ASSIGNMENT
Using the listing below, set down exactly the lines starting at the line that contains "Select the Dec 2025 row date" and ending at the line that contains "The height and", both included, and no others.

DATA EXCERPTS

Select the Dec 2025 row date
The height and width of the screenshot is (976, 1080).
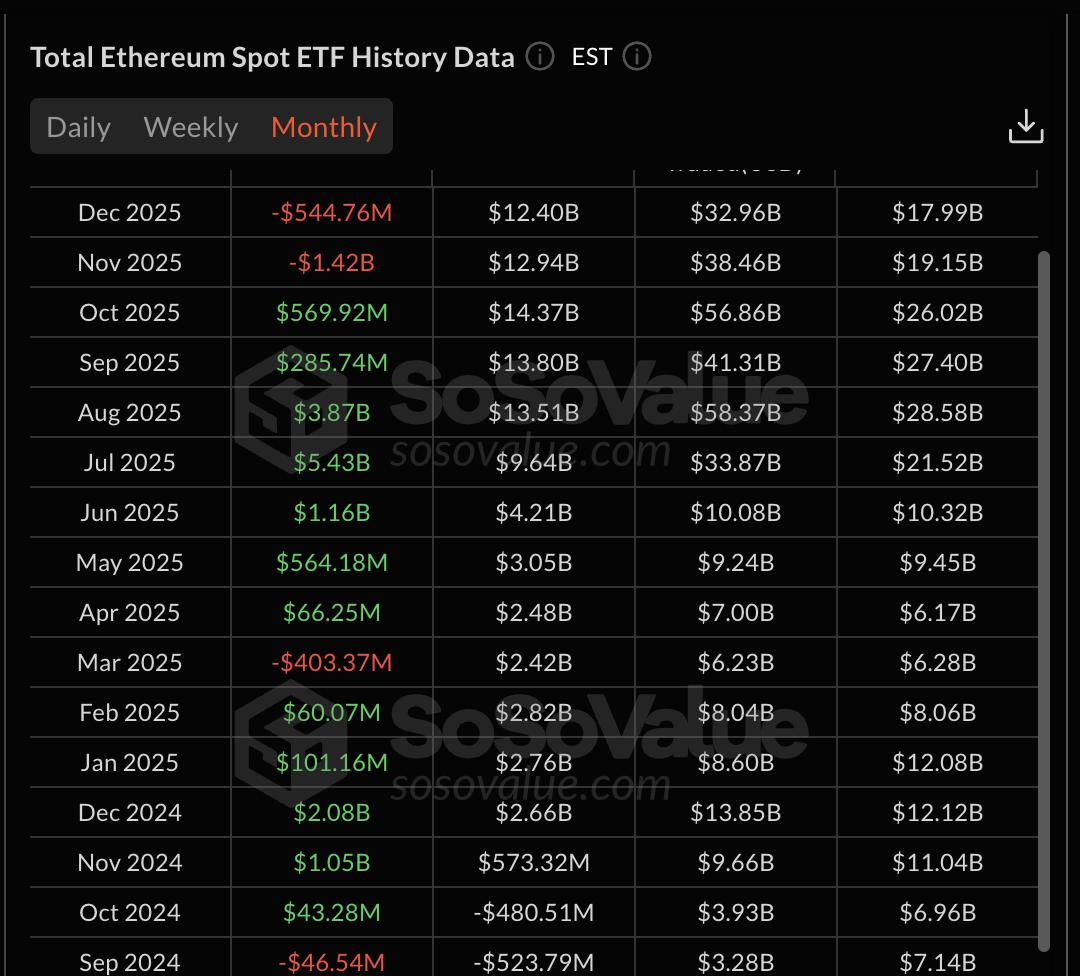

* * *

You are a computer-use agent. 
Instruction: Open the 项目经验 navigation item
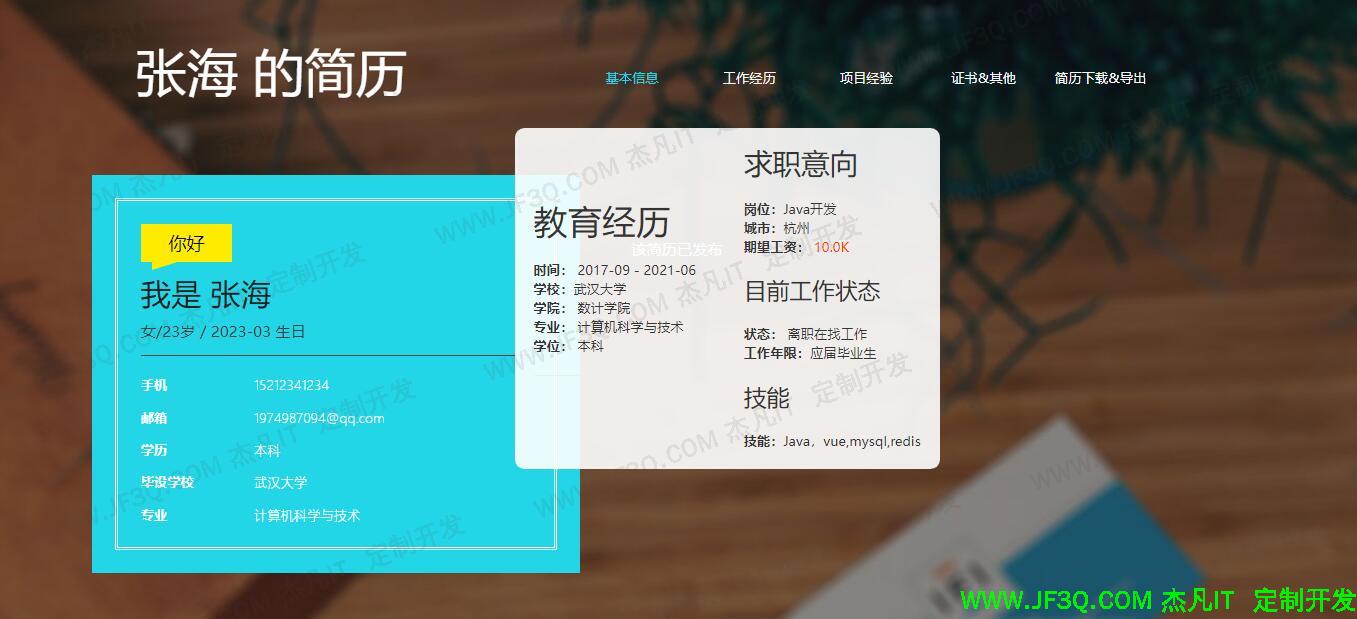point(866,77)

REPLY TO THE TASK
Select the Dec 2025 row date
The height and width of the screenshot is (976, 1080).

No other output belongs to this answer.